Онлайн книга «Смерть и возвращение Юлии Рогаевой»

Cтраница 36

С дополнительными коробками?! — изумляется Кадровик. Что еще за коробки? Все ее вещи уже уместились в одном чемодане! Ах, это не ее вещи? А чьи же?

— Это от нас, — объясняет Старик. Он хочет послать кое-что от себя. Символическое, для родственников. В одной коробке будут самые лучшие образцы продукции его пекарни: пироги, выпечка, всё, что продержится пару дней, во второй — блокноты, записные книжки, письменные принадлежности. Может быть, им там будет интересно узнать, что производит фирма, где она работала.

— Но это уже смешно, — с раздражением говорит Кадровик. — Что, я буду тащить пирог за тысячи километров?!

А ему и не придется ничего тащить. Он должен всего лишь проследить за доставкой. Тамошняя Консульша будет его ждать в аэропорту и обо всем позаботится сама. С ней уже разговаривали. Она будет рада помочь.

Кадровик поднимает руки, показывая, что он капитулирует. Такой напор! Не кажется ли хозяину, что это их «искупление» превратилось у него в какую-то одержимость?

Старик улыбается. Одержимость или нет, но дело должно быть доведено до конца. И кстати, тебе пора отправляться. Сейчас он даст указания своему шоферу. Они идут обратно в гостиную. У выхода Кадровик видит, с какой фамильярностью хозяйский шофер прощается с гостями, и ловит себя на дурацкой мысли — может, этот шофер тоже какой-нибудь стариковский родственник? Скажем, незаконный сын? Или правнук? Тогда Старик может, чего доброго, и его самого в конце концов усыновить? В порядке «искупления греха» — скажем, в качестве внучатого посланника?!

Глава восьмая

На стойке регистрации ему вручают посадочный билет и вместе с ним — конверт от представительницы Министерства абсорбции. К конверту приколота записка: «Начальнику отдела кадров. Я не забыла Вашу просьбу».

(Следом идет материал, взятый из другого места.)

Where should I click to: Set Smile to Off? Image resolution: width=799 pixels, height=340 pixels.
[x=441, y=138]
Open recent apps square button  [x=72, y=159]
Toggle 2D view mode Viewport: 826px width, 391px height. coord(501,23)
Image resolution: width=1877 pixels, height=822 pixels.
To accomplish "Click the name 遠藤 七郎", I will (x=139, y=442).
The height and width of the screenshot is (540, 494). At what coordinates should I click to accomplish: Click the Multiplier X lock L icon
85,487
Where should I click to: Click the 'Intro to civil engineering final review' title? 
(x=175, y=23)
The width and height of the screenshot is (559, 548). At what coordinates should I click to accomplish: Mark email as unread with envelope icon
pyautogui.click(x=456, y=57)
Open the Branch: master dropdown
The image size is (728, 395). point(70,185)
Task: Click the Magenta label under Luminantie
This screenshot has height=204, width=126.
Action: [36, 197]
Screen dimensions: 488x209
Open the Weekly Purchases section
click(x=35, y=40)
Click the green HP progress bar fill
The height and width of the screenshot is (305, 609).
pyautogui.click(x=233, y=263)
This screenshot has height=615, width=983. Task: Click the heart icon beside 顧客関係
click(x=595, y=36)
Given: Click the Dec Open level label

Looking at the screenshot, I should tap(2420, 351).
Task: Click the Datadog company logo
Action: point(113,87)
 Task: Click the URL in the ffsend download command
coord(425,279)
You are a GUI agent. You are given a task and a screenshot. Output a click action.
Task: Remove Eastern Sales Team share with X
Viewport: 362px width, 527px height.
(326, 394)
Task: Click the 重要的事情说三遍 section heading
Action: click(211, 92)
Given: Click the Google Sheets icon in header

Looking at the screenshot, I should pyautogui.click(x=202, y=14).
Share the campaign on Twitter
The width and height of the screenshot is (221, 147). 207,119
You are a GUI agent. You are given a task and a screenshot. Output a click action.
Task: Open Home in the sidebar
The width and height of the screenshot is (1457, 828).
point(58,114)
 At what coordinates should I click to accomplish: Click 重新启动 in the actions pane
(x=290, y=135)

С конвертом в руках он отходит в сторону. Странно, его почему-то волнует то, что ему предстоит прочесть. Как будто он узнает сейчас о погибшей женщине что-то такое, чего она сама о себе не знала. Но он тут же видит, что это просто фотокопия медицинского заключения, выданного в Абу-Кабире. К тому же оно написано теми же загадочными буквами, что и книга, которую Старик так тщетно разглядывал тогда в ее комнате. Видимо, это ее родной язык. Это значит, что и он не сможет прочесть ни единого слова. Впрочем, судя по пространности и плотности текста, тут содержится не только клиническое описание самого тела. Похоже, врачи изложили здесь всю историю ее ранения и своих попыток ее спасти. Он скользит глазами по страницам, пытаясь обнаружить какие-нибудь знакомые термины, как вдруг замечает краем глаза сильную вспышку белого света. Какой-то пассажир, стоя к нему спиной, фотографирует регистрационную стойку. Кадровик снова складывает бумаги и с сожалением кладет их обратно в карман.

Полет совершает тамошняя авиакомпания. Пассажиров немного, и разделения на классы нет. Со своего места в носовой части салона он оглядывается по сторонам. Хорошо бы найти какого-нибудь подходящего человека из тамошних, перевести, что все-таки написано в этих загадочных бумагах из Абу-Кабира. Разумеется, без разглашения прочитанного. Судя по количеству сумок и пакетов, большая часть пассажиров тут и впрямь из тамошних — унылого вида люди, приехали, надо думать, в Израиль на заработки, а теперь возвращаются обратно, то ли на побывку, то ли окончательно разочаровавшись в своих надеждах. А может, это репатрианты, которые всё еще не уверены, что отыскали свое настоящее место? Вряд ли у них хватит терпения прочесть такой пространный документ. А если и хватит терпения, то уж наверняка не хватит знания иврита, чтобы объяснить.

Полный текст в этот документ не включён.